Ramsey was head of the World War I laboratory-oriented radio electronics course at Indiana University. He introduced civilian instruction of radio into the United States Army. The Army called again for his services in World War II when the government decided to train men in the fundamentals and use of radio. The original plan was for the training to take place at College Park, Maryland. After visiting College Park and finding the facilities there inadequate, Ramsey immediately recommended that the responsibility for training be given to universities. This recommendation was accepted. About three hundred students were trained at Indiana University in this program.

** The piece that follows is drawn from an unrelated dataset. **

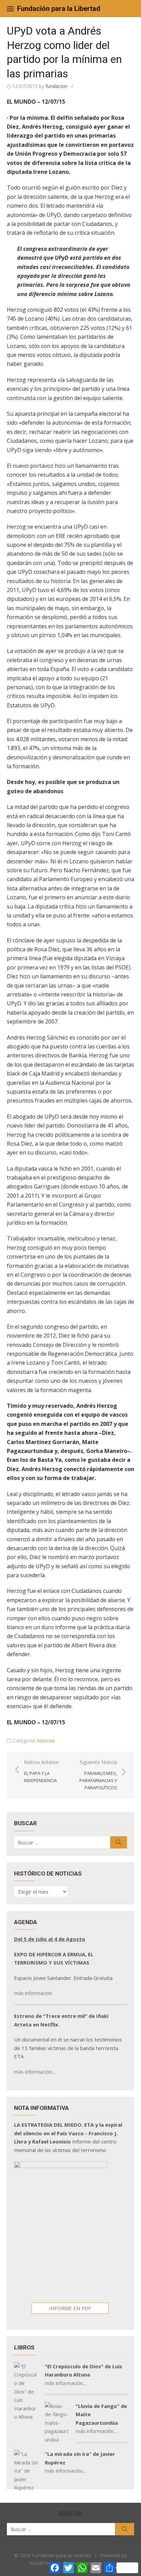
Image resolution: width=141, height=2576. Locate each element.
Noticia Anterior (41, 1771)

Ramsey’s first book, Experimental Radio, was published in 1922. He then formed the Ramsey Publishing Company in Bloomington to print and distribute his books. He was the author of eighty scholarly articles on radio and electronics.

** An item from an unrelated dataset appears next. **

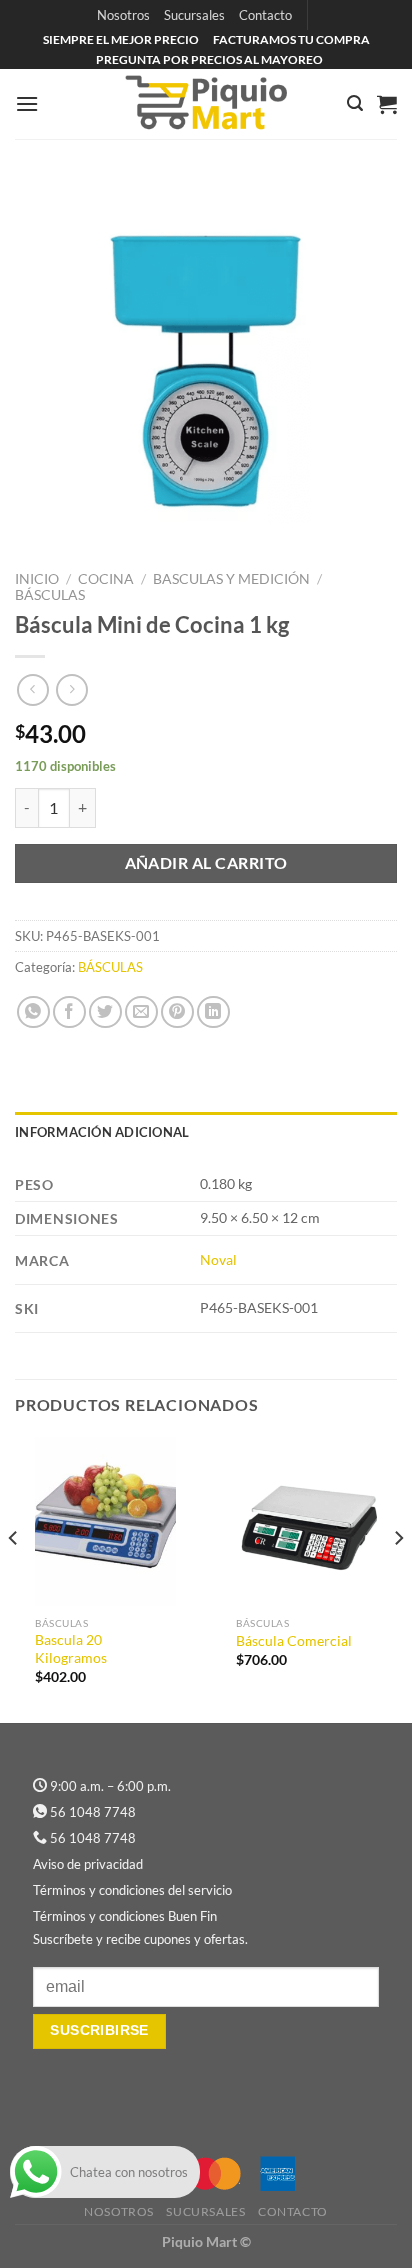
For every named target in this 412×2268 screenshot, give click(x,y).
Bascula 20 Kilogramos (71, 1649)
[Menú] (27, 103)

Ramsey was a pioneer in perfecting the ball-and-stick models used by subsequent physics and chemistry students for many decades to represent the composition and the three-dimensional geometry of molecules. His molecular-model kits were manufactured and marketed by W. M. Welch throughout the middle of the twentieth century.

Ramsey was a Fellow of the American Association for the Advancement of Science, inducted in 1900. Fifty years later, he was made an honorary member of the A.A.A S. He was a Fellow of the Indiana Academy of Science and President of the Academy in 1930; he published more than forty scholarly articles in Proceedings of the Indiana Academy of Science. He was a Fellow of the American Physical Society. He was also a member of the Institute of Radio Engineers, Sigma Xi, the Scientech Club of Indianapolis, and the Bloomington Kiwanis club.

== Personal life ==

Ramsey married Clara Ethel Smith (1872–1964) on December 27, 1897. They had a son, Hugh Smith Ramsey (November 20, 1907 – June 30, 1989). Hugh attended Indiana University (A.B. with Distinction in Botany, 1929; M.D. 1934). He served as a reserve medical officer in the United States Army during World War II. He was coroner and a city councilman in Bloomington.

Rolla Ramsey was an Elder in the Bloomington United Presbyterian Church.